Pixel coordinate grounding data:
──────
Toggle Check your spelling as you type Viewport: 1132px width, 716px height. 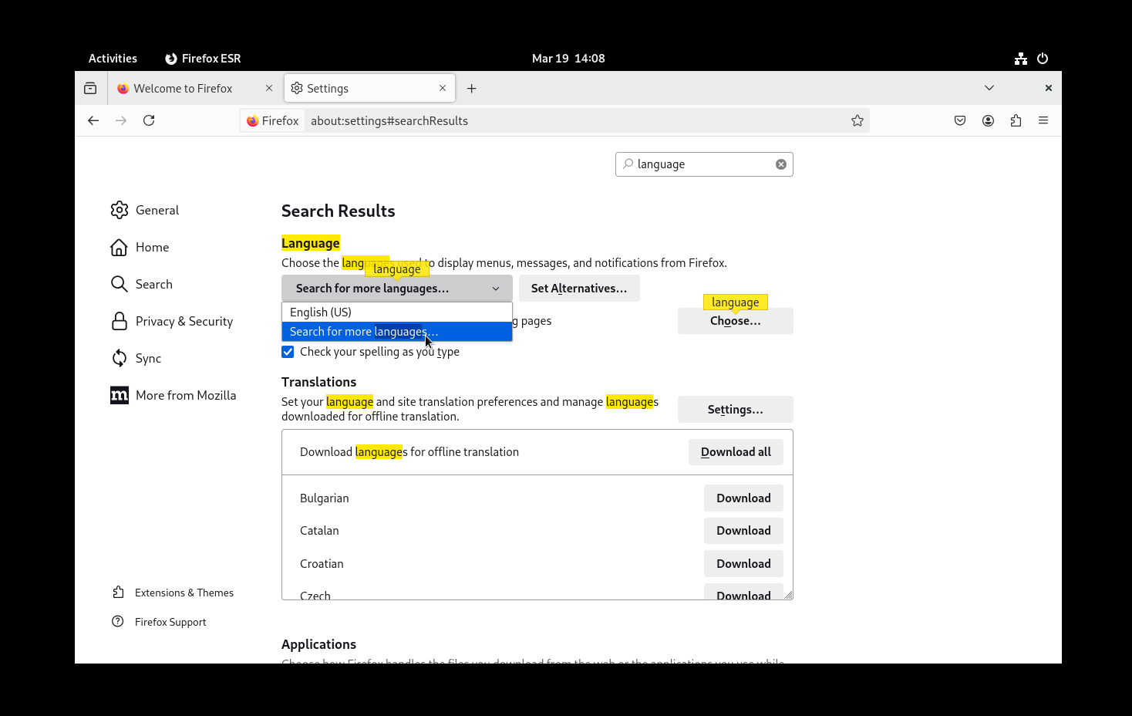tap(288, 352)
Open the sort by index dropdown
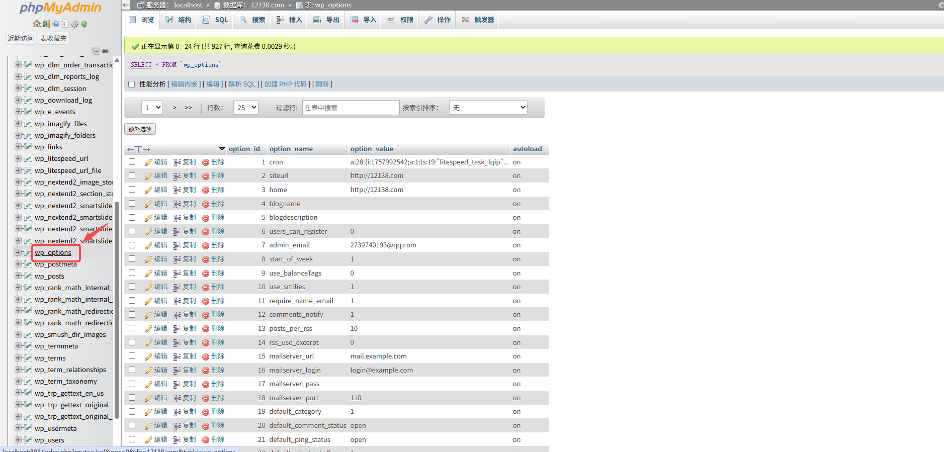944x452 pixels. point(488,108)
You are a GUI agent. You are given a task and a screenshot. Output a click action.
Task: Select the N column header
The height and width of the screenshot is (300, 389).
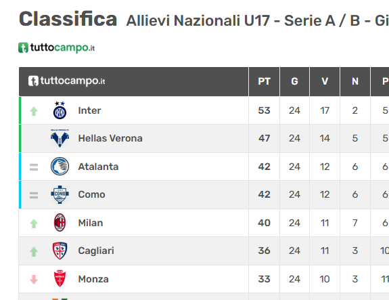click(x=355, y=81)
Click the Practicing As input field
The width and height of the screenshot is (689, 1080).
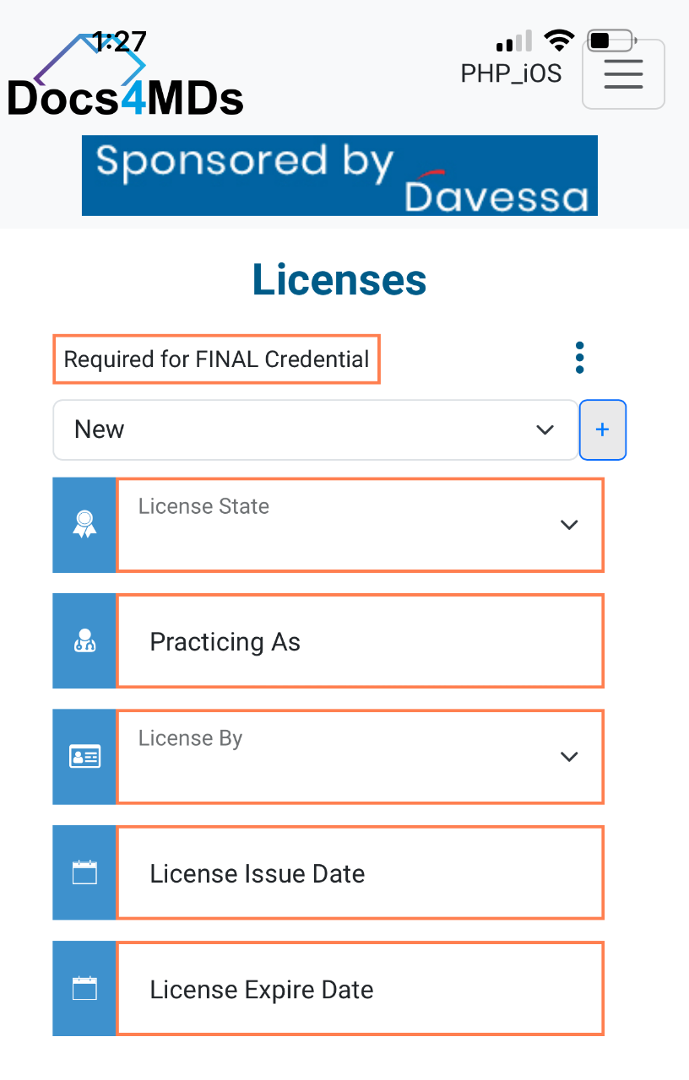pyautogui.click(x=361, y=640)
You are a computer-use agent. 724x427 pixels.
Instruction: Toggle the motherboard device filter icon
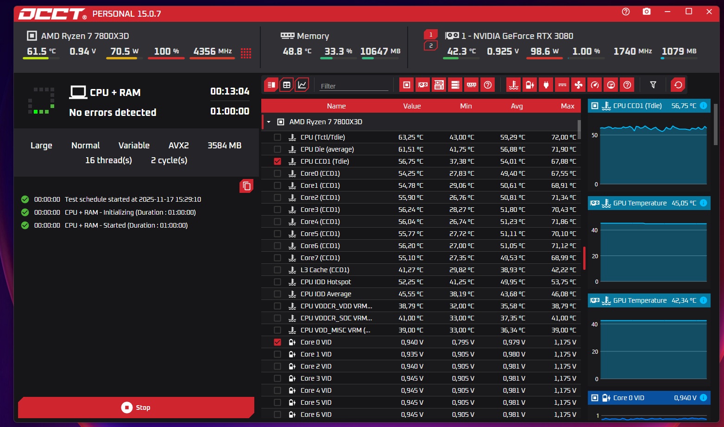(439, 85)
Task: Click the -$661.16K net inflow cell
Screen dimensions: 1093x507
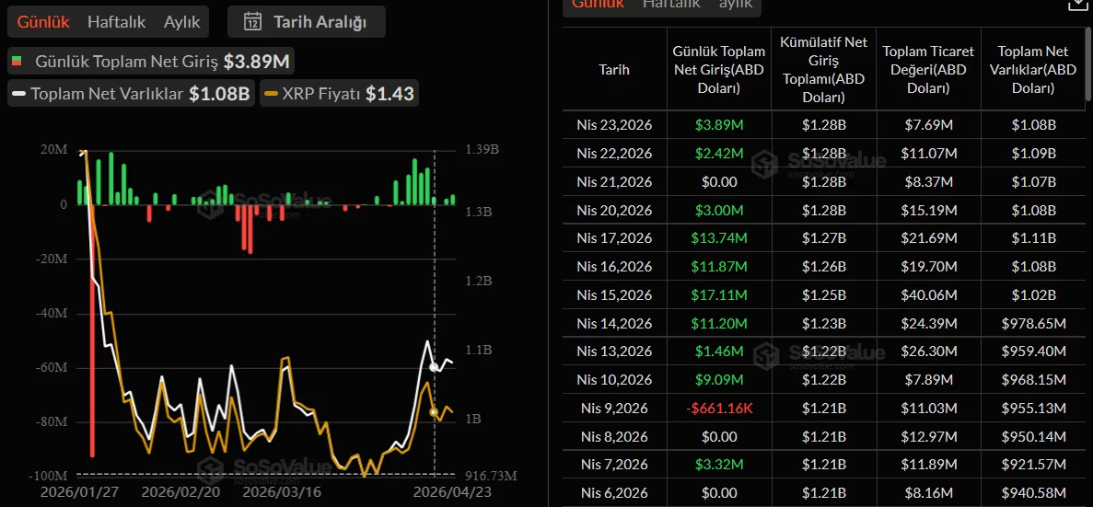Action: pyautogui.click(x=718, y=408)
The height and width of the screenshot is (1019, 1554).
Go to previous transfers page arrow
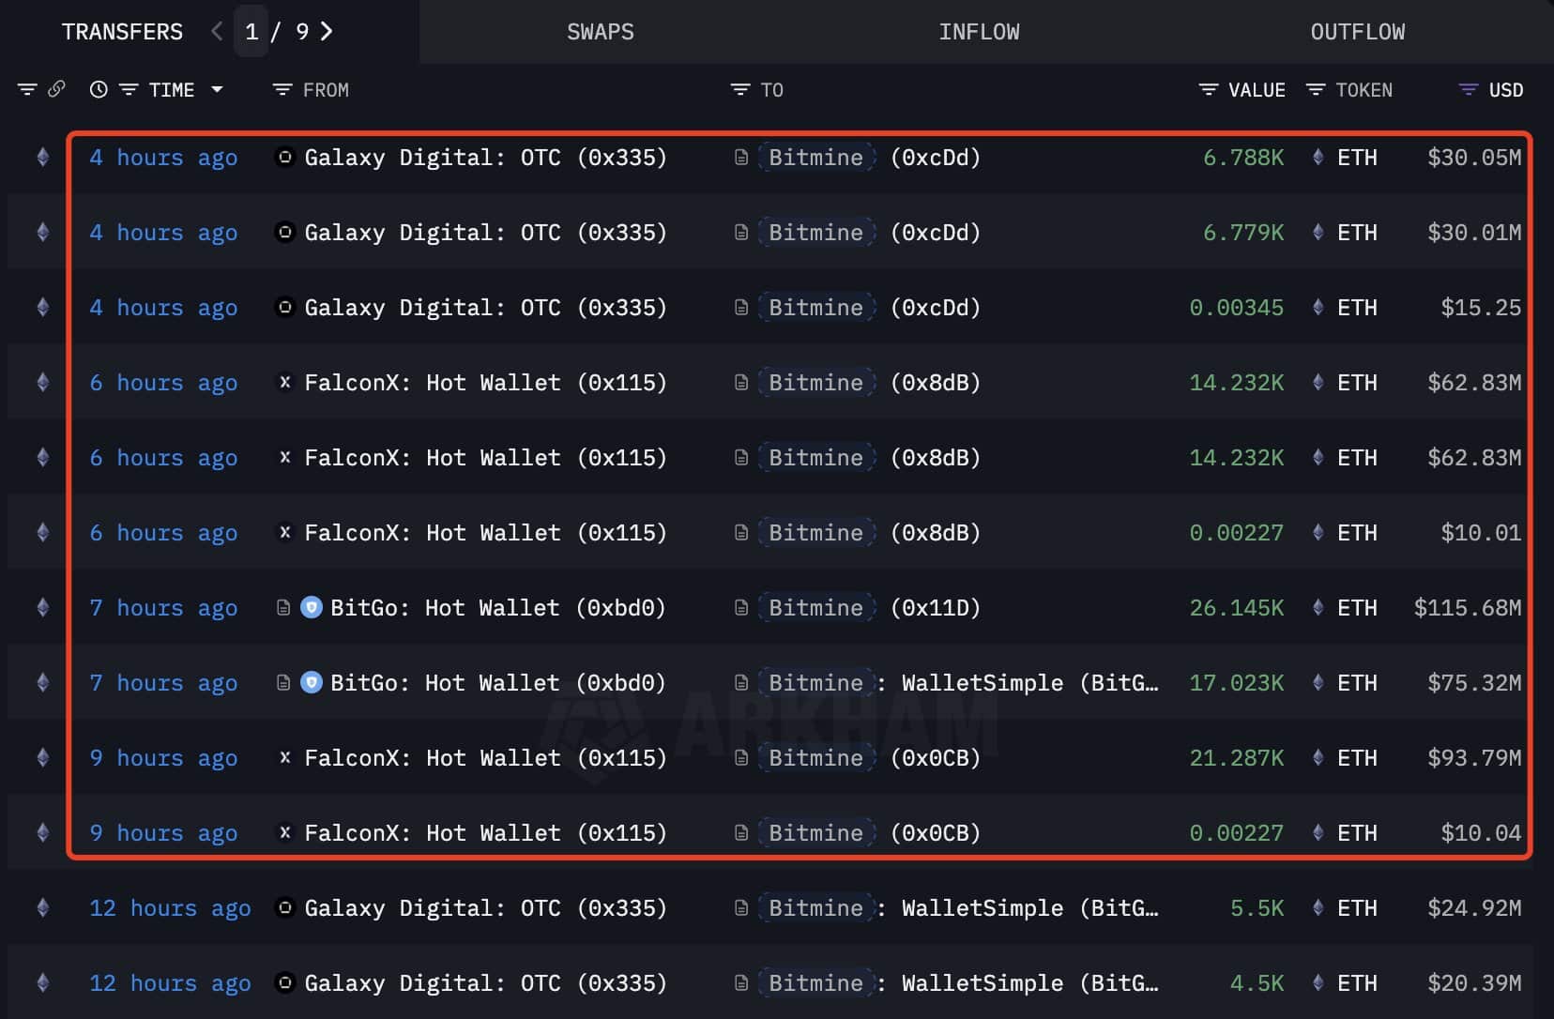217,31
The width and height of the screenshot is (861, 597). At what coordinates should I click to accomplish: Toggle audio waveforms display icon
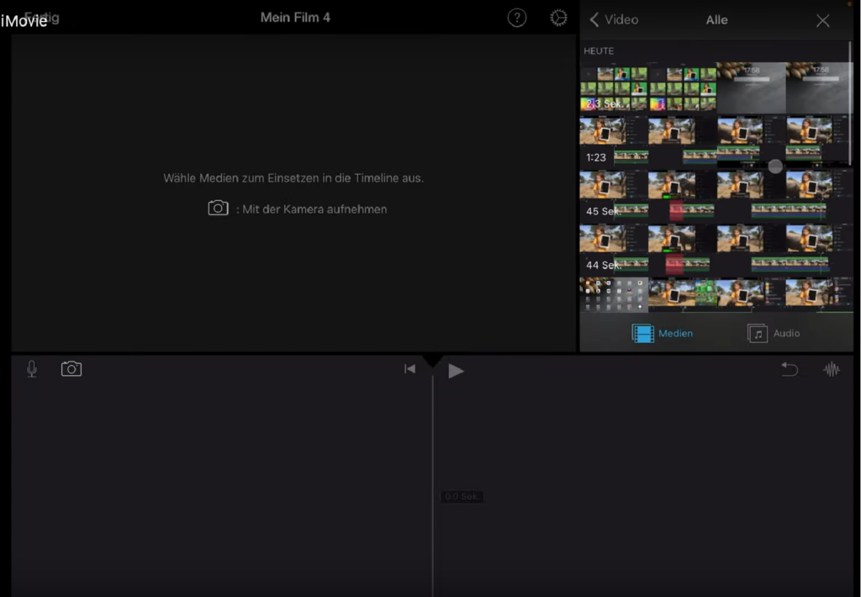[x=831, y=369]
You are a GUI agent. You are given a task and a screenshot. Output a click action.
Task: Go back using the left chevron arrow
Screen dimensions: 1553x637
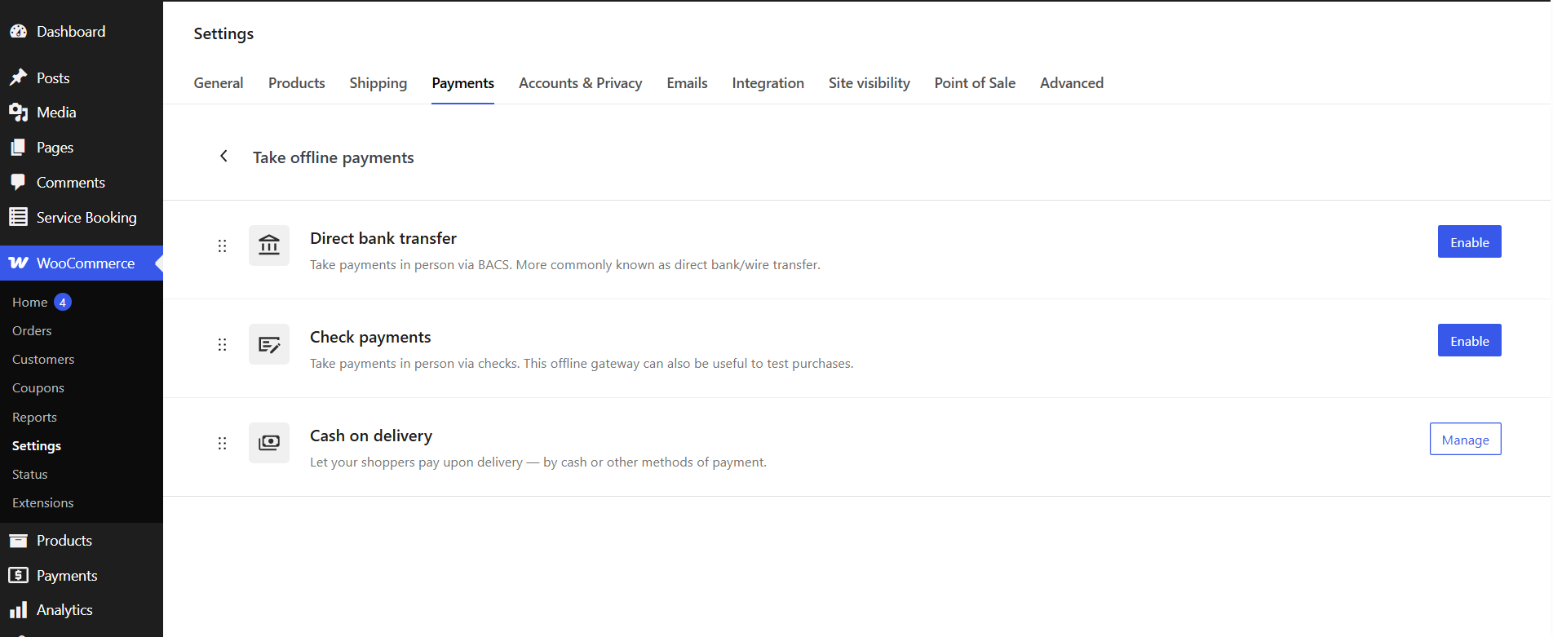tap(223, 156)
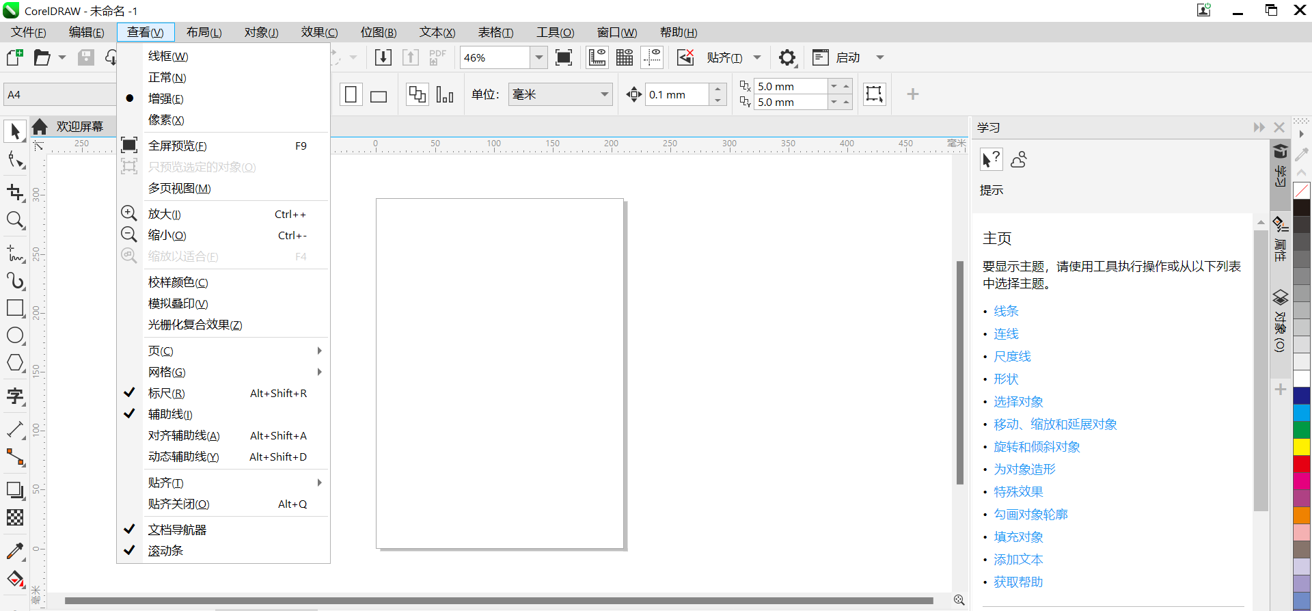Screen dimensions: 1312x611
Task: Select the Ellipse tool
Action: coord(15,336)
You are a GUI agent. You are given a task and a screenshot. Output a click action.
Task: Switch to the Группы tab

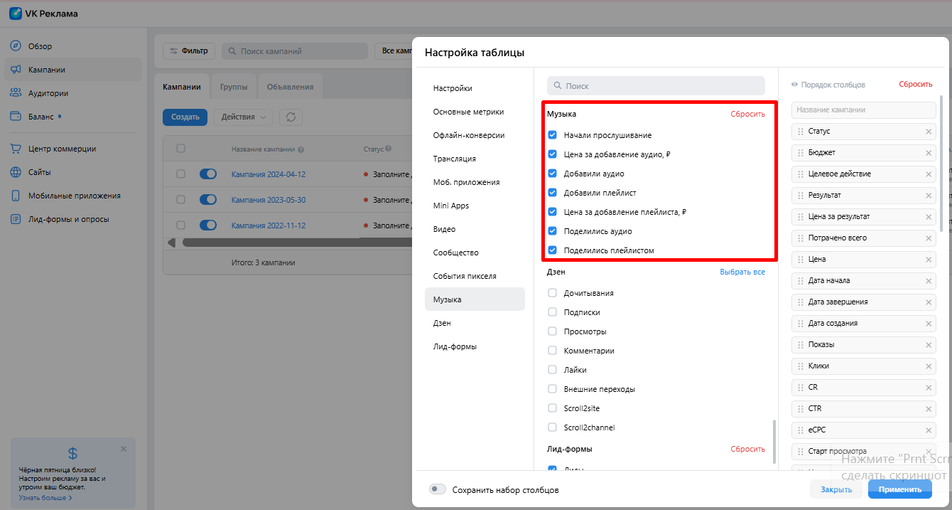tap(234, 87)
──────
## ASSIGNMENT
With the pictures left out, output the lines from the one containing "Go to previous transfers page arrow" through the last line of the records above, exactly as they are.

## WRITTEN SOLUTION
Go to previous transfers page arrow
217,31
The width and height of the screenshot is (861, 597). At what coordinates should I click to accomplish: Toggle audio waveforms display icon
[x=831, y=369]
You are a GUI agent. You are given a task and a screenshot. Output a click action.
Task: Go back using the left chevron arrow
Screen dimensions: 1553x637
tap(223, 156)
Screen dimensions: 1312x611
Task: Select the Ellipse tool
Action: coord(15,336)
You are a GUI agent. You are given a task and a screenshot. Output a click action.
Task: Switch to the Группы tab

tap(234, 87)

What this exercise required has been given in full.